**Your tasks**
a – In the passage on investment banks and the 2008 crisis, retype the text from "Assessment of the" up to and including "after the crunch.".
b – Answer these questions from the passage on investment banks and the 2008 crisis:
(i) In what years did the United States housing bubble peak?
(ii) Which sector does the passage call the worst victim of the crisis?
(iii) Which countries does the passage say the credit crunch particularly affected?
c – List every investment bank named in the passage on investment banks and the 2008 crisis.

**Document passage**
>>>
Assessment of the Role of Marketing Strategies Adopted by Investment Banks in stimulating the 2008 Crisis
Scope/Rationale of Project
This project aims to discuss the effectiveness of marketing strategies that are adopted by various investment banks in stimulating the financial crisis of 2008. We will go about the project discussing in detail the marketing strategies by the investment banks before and after the crunch.
The immediate cause or trigger of the crisis was the bursting of the United States housing bubble which peaked in the year 2005-2006. A large credit crunch severely affected the financial system of the world, particularly the western countries. This crunch undermined the faith and trust in U.S. investment banking sector, which is the worst victim that emerged out from the crisis. The aftermath of the crisis included a loss of wealth in private and public sector financial institutions, rejection of investment theories, damages to the repute of financial institutions world-wide, rise of criminal activity in the countries, and a massive private sector cynicism. The credit crunch was so huge in magnitude that about $ 2.8 trillion worth credit lost in October 2009 alone. The sufferers included investments banks as Goldman Sachs, Lehman Brothers, Morgan Stanley, Bear Stearns, and Merrill Lynch. As the global financial crisis hit the world, the consequences suffered by these investment banks that had to restructure their marketing strategies to cope up or were acquired by other giants to survive in the sector (Daniel McDonald and Daniel, 2008, p. 203).
<<<
**Excerpted data**
>>>
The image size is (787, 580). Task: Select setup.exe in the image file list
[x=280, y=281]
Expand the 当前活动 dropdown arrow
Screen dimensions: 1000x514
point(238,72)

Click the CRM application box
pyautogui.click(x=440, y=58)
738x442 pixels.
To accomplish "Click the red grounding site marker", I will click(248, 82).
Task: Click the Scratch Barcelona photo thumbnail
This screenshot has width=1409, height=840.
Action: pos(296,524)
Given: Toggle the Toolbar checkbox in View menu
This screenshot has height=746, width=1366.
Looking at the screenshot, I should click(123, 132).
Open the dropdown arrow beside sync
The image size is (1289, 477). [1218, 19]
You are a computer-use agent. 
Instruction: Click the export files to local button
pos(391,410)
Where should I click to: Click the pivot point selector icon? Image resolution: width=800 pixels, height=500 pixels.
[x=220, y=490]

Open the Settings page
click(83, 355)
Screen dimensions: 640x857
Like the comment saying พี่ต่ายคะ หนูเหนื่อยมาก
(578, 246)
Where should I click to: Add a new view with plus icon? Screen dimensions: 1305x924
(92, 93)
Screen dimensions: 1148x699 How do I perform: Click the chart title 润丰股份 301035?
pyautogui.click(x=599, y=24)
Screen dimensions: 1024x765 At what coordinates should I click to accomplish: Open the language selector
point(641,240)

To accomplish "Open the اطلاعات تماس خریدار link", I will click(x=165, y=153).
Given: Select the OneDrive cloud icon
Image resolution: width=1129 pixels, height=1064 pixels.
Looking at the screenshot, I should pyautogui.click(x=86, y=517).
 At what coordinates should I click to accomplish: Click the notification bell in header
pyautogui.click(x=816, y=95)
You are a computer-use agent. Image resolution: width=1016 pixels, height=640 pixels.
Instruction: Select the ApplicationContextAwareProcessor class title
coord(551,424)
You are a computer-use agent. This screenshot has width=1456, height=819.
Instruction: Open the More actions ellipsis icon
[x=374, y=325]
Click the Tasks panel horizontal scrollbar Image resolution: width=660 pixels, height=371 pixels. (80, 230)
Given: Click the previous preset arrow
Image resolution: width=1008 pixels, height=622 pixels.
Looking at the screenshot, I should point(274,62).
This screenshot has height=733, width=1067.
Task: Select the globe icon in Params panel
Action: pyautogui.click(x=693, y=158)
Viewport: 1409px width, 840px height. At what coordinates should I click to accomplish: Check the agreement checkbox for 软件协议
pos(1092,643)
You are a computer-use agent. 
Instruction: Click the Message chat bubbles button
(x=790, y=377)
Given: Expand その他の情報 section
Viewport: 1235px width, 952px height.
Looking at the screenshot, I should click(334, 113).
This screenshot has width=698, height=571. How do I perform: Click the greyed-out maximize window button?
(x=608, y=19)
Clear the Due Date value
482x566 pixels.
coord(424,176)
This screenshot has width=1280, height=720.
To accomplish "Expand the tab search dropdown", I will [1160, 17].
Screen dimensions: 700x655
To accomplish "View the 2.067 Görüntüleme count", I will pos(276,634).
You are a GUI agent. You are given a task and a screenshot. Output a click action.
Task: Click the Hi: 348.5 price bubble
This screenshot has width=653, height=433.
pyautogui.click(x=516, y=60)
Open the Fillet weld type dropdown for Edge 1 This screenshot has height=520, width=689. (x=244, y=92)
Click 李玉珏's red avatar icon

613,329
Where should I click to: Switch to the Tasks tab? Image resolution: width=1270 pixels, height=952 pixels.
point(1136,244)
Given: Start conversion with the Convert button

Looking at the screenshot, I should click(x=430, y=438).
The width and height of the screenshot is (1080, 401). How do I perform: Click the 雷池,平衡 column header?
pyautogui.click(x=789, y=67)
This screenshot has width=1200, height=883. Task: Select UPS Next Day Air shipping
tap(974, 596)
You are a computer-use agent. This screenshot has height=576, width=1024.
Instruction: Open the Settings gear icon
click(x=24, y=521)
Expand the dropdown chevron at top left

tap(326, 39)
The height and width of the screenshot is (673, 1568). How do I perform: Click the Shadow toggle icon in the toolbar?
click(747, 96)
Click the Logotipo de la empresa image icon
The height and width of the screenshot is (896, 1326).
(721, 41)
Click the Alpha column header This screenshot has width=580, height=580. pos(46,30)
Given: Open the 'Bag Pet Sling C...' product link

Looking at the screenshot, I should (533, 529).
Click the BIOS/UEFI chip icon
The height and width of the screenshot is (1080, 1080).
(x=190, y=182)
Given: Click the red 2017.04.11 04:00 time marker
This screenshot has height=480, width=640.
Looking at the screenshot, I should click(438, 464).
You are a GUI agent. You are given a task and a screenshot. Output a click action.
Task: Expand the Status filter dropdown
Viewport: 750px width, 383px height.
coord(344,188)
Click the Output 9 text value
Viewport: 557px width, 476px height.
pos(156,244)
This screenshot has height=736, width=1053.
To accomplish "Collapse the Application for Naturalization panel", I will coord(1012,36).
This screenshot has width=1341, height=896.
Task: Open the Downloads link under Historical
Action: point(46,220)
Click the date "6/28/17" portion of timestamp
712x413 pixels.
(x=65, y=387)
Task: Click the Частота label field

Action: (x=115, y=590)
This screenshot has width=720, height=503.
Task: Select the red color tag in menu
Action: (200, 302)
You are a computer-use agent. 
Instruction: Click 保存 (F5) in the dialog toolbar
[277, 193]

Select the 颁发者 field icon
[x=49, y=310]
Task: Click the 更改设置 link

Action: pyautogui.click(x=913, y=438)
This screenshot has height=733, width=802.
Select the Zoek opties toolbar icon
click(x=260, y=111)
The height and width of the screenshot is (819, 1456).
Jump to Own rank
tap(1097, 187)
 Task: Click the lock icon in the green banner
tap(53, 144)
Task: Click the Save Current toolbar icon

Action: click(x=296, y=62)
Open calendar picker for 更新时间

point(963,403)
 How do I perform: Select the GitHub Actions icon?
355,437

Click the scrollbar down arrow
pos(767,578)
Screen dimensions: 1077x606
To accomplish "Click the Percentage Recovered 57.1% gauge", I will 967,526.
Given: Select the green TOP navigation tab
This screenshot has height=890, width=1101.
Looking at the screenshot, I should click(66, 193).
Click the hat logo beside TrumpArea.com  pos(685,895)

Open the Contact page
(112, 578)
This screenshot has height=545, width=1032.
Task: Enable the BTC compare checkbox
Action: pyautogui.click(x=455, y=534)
<<<
**Solutions to the problems**
a –
Assessment of the Role of Marketing Strategies Adopted by Investment Banks in stimulating the 2008 Crisis
Scope/Rationale of Project
This project aims to discuss the effectiveness of marketing strategies that are adopted by various investment banks in stimulating the financial crisis of 2008. We will go about the project discussing in detail the marketing strategies by the investment banks before and after the crunch.

b –
(i) 2005-2006
(ii) The U.S. investment banking sector
(iii) The western countries

c –
Goldman Sachs
Lehman Brothers
Morgan Stanley
Bear Stearns
Merrill Lynch